Além disso, e também a pesar
da propaganda oficial, a dívida pública continua sendo um enorme problema, que
absorve enormes recursos. Dívida pública real ultrapassou 3 trilhões de reais
no final do ano passado, segundo dados oficiais coletados pela Auditoria Cidadã
da Dívida, equivalendo a 78% do PIB. No orçamento federal desse ano, 47% está
destinado ao pagamento de juros, amortizações e rolagem da dívida – 1,014
trilhões! Isso significa que a dívida pública consome 22% do PIB, em prol dos
tubarões do sistema financeiro internacional e doméstico.

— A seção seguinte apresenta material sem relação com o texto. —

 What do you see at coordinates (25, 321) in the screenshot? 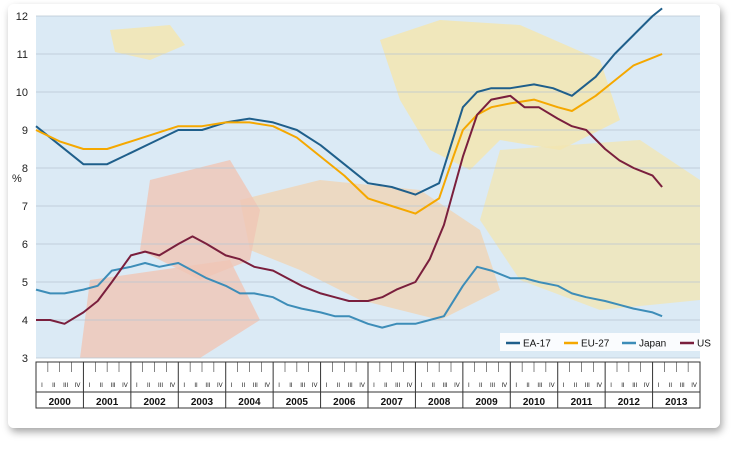
I see `y-tick-label: 4` at bounding box center [25, 321].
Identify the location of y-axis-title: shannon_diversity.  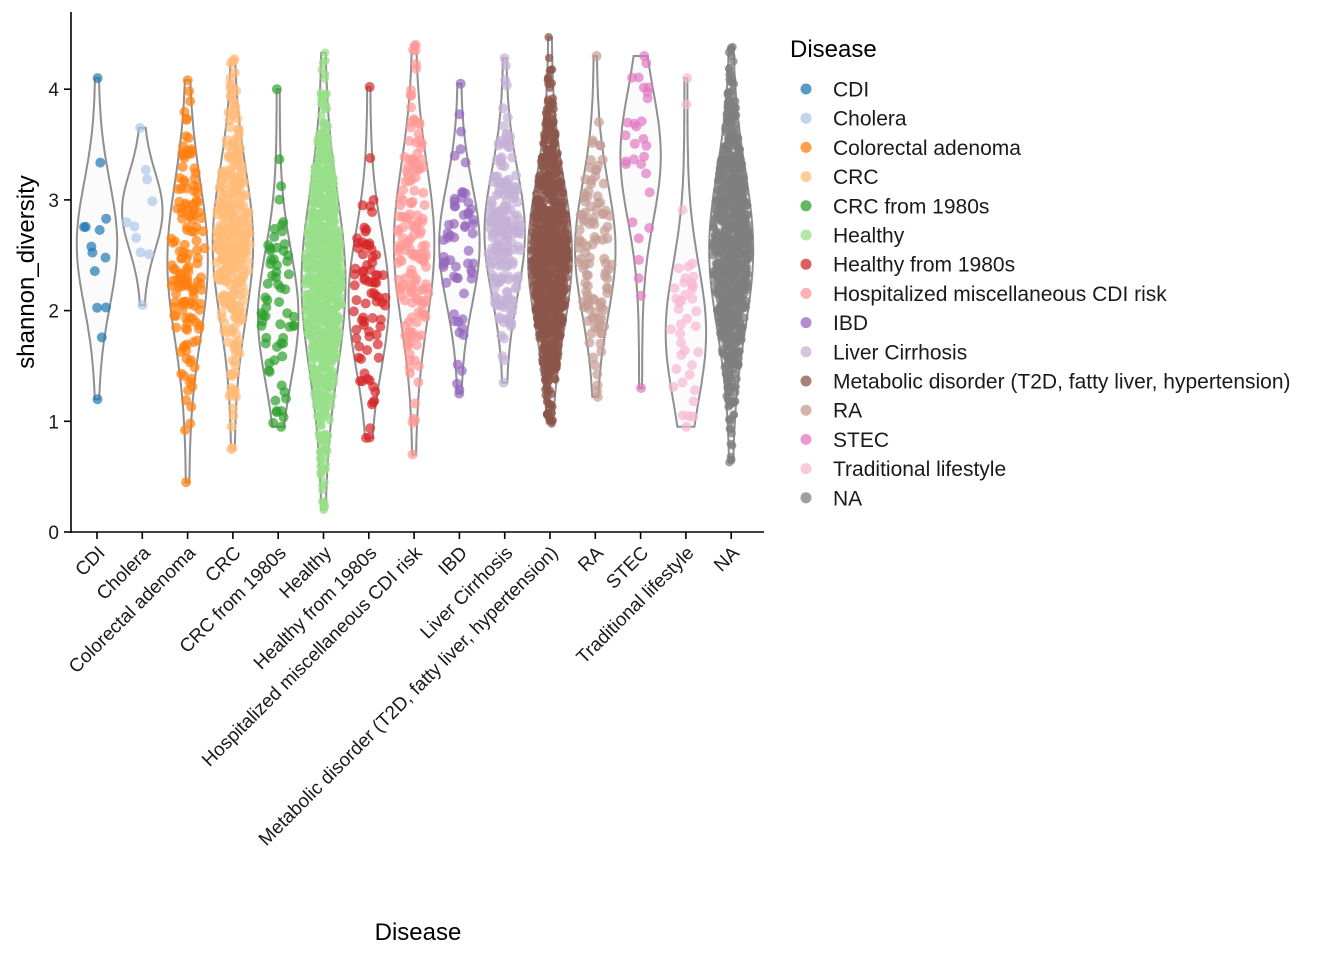
(26, 272).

Aumento da luta de classes
Tudo isso aponta para que
temos que nos preparar para um período turbulento a frente. A pesar da
propaganda ufanista do “país de mil maravilhas”, vemos como os governos se
preparam para mais conflitos sociais. Não é a toa o crescimento da
criminalização dos movimentos e lutas. Cada vez mais vemos como o direito a
greve é atacado.
Já vimos também um
crescimento significativo das lutas e greve nos últimos dois anos. Seja no
setor público por parte dos trabalhadores que querem a sua parte dos
superlucros e do crescimento. Muitos lutam pelos direitos mais básicos:
trabalhadores nas obras do PAC se revoltam por falta de banheiros, ou pelo
direito de visar sua família pelo menos cada três meses. Mas também no
funcionalismo vemos um aumento das lutas, contra o arrocho salarial, contra o
sucateamento dos serviços públicos, como as greves da universidades federais.
Mas essas lutas ainda são
bastante fragmentadas e a esquerda ainda não tem conseguido construir
instrumentos unitários suficiente poderosos para conseguir romper o domínio dos
aparatos governistas, como a CUT, Força Sindical ou a UNE. Isso, junto com a
necessidade da construção de uma alternativa política socialista coerente, onde
o PSOL ainda é bastante incipiente – é a grande tarefa diante os socialistas
para prepararem para as grandes batalhas, como já vemos em países da Europa ou
mesmo na América Latina, que podem chegar ao nosso país mais cedo do que muitos
pensam.
*Militante da LSR/CIT e do Bloco de Resistência Socialista.